Is the tiger burning bright?

CONSERVATION

Is the tiger burning bright?

Tiger Trail: A pugmark at the Biligiri Ranganathaswamy Temple Wildlife Sanctuary (BRT) area.

The country’s tiger conservation programme is flush with government funds, but the same has not been adequately utilised for the programme. The funds have instead been diverted towards “habitat improvement”,  a study by a group of international experts has found.

A new study by a group of tiger biologists (including Ullas Karanth from India), conservation scientists, policy experts, field practitioners from USA, Europe and South Asia and South East Asian Countries has revealed that despite India being on top in expenditure for conservation, not much effort is made in utilising the funds for staff improvement, law enforcement, law enforcement monitoring, informant network and trade monitoring.

Not all linked to tigers

The study also reveals that though the Project Tiger launched in 1972 helped establish a large number of reserves, the array of activities were complex and less directly related to tigers. Protection and management of many reserves therefore became inadequate and led to the incidents that occurred at Sariska and Panna reserves.

Though the study mentions the fund crunch for tiger conservation, the expert study points out that in the case of India, the spending has run into USD 135 per square kilometre when compared to other nations with a sizeable tiger population. However ‘habitat improvement’ gets more attention than other aspects in the country.

Whose domain? Tiger marking territory at Bandipur. Photo credit: VinayAs per the paper published in PLoS biology titled ‘Bringing the tiger back from the brink- The six percent solution,’ tiger protection across the world in 42 identified source sites ( an area capable to sustain 25 breeding tigress) require USD 82 million, which effectively works out to 930 dollars per sq km per year. The estimation varies between USD 130 per sq kms and USD 5,000 sq km per year for densely settled regions in Asia. However the annual expenditure for conservation is USD 47 million, which is borne by the respective governments of the countries and to some extent raised through NGOs and private donors. This creates a shortfall of USD 35 million annually for conservation.  The annual expenditure being USD 500 per sq kms, little more than one fourth of this (USD 135 per sq kms/year ) is spent by India for ‘habitat improvement.’

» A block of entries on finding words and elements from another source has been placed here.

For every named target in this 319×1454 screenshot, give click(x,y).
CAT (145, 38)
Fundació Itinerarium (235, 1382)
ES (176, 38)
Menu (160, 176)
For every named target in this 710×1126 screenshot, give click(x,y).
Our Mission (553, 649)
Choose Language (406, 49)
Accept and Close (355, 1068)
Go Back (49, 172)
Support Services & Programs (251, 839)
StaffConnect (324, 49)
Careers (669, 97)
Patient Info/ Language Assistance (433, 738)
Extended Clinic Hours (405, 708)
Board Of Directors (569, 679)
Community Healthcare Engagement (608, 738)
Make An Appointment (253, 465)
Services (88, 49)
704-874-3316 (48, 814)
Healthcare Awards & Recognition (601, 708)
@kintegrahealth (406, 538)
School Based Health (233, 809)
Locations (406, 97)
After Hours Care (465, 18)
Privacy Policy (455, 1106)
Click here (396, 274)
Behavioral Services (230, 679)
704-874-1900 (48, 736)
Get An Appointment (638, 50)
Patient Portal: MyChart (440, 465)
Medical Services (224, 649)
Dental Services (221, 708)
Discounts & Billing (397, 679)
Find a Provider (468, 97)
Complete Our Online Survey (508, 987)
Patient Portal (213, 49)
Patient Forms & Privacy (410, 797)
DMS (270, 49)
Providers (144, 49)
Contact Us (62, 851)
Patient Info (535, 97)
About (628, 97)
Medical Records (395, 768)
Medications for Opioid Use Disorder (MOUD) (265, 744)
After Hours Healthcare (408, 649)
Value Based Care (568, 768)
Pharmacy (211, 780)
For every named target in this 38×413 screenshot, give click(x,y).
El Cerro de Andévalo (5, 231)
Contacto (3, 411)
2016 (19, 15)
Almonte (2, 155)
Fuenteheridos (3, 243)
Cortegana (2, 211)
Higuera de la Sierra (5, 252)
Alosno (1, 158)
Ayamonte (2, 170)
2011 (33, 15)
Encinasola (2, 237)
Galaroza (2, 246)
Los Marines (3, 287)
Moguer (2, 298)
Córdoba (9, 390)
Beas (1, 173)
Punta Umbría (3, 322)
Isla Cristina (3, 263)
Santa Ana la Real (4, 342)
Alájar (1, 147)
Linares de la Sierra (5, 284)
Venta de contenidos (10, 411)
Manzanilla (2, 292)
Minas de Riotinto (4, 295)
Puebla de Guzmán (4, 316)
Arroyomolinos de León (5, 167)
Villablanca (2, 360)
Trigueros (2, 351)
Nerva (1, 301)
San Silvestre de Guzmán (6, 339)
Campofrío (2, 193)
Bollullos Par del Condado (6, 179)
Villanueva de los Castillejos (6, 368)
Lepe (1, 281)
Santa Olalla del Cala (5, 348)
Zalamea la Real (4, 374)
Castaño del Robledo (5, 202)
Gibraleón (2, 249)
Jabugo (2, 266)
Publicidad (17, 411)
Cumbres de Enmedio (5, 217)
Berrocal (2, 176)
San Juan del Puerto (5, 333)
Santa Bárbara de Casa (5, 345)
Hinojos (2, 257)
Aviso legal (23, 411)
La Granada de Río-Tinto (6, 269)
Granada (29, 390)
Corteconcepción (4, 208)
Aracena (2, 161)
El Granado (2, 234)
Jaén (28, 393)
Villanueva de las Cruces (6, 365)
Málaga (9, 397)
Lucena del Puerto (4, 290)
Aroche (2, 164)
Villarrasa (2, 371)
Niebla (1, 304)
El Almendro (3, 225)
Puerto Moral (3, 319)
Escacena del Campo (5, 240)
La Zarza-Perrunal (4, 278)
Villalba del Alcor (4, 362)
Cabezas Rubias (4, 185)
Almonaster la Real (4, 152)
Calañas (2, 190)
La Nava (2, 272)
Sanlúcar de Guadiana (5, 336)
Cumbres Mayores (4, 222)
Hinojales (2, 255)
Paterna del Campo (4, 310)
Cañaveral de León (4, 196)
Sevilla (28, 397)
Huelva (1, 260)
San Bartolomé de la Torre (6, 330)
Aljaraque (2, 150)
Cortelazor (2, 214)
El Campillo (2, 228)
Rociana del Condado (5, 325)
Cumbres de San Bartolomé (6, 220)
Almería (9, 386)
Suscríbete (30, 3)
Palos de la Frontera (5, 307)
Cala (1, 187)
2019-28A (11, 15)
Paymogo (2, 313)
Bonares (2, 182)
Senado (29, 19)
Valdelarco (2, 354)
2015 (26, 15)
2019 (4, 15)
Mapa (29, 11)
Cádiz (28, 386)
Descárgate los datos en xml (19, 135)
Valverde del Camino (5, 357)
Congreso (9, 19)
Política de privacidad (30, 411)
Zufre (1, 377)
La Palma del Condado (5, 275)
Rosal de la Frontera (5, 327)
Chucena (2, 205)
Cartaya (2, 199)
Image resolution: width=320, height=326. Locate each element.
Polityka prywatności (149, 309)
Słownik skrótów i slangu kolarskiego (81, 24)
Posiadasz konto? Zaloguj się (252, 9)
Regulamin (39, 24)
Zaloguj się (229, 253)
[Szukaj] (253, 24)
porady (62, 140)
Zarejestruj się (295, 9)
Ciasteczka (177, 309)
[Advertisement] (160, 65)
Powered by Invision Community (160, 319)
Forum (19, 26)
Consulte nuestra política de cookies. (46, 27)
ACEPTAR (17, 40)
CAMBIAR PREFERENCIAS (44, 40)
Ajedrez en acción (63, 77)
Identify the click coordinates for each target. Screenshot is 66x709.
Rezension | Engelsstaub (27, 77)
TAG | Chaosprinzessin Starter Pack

Other countries such as Indonesia, Russia, Thailand, Bhutan, Nepal, Myanmar, Bangladesh, Laos, Malaysia and Cambodia, which have sizeable tiger population with good source sites spend USD 365 dollars per sq meter per year. Though the presence of the tiger is established in China and Korea, the study says that it is not sure whether there are any source sites left in China and Korea.

How many tigers remain

Across the world, only 3,500 animals live in the wild now occupying just seven percent of their historical range. Of these, only 1000 are likely to be breeding females.

Source sites

The study identifies 42 source sites on basis of sites which have the potential to maintain 25 breeding females embedded in larger landscape with a potential to contain 50 breeding females. Of these 42 sites, India tops the list with 18 source sites followed by Indonesia which has eight and Russian Far East which has six sites.

Malnad-Mysore tiger landscape

According to the study, the Malnad-Mysore tiger landscape in the state holds the key in conservation and the region extending from Dandeli to Nilgiris maintains about 220 adult tigers.

The study says that the region has a source site like Nagarhole, which has shown an increase in number by 400 percent since past thirty years.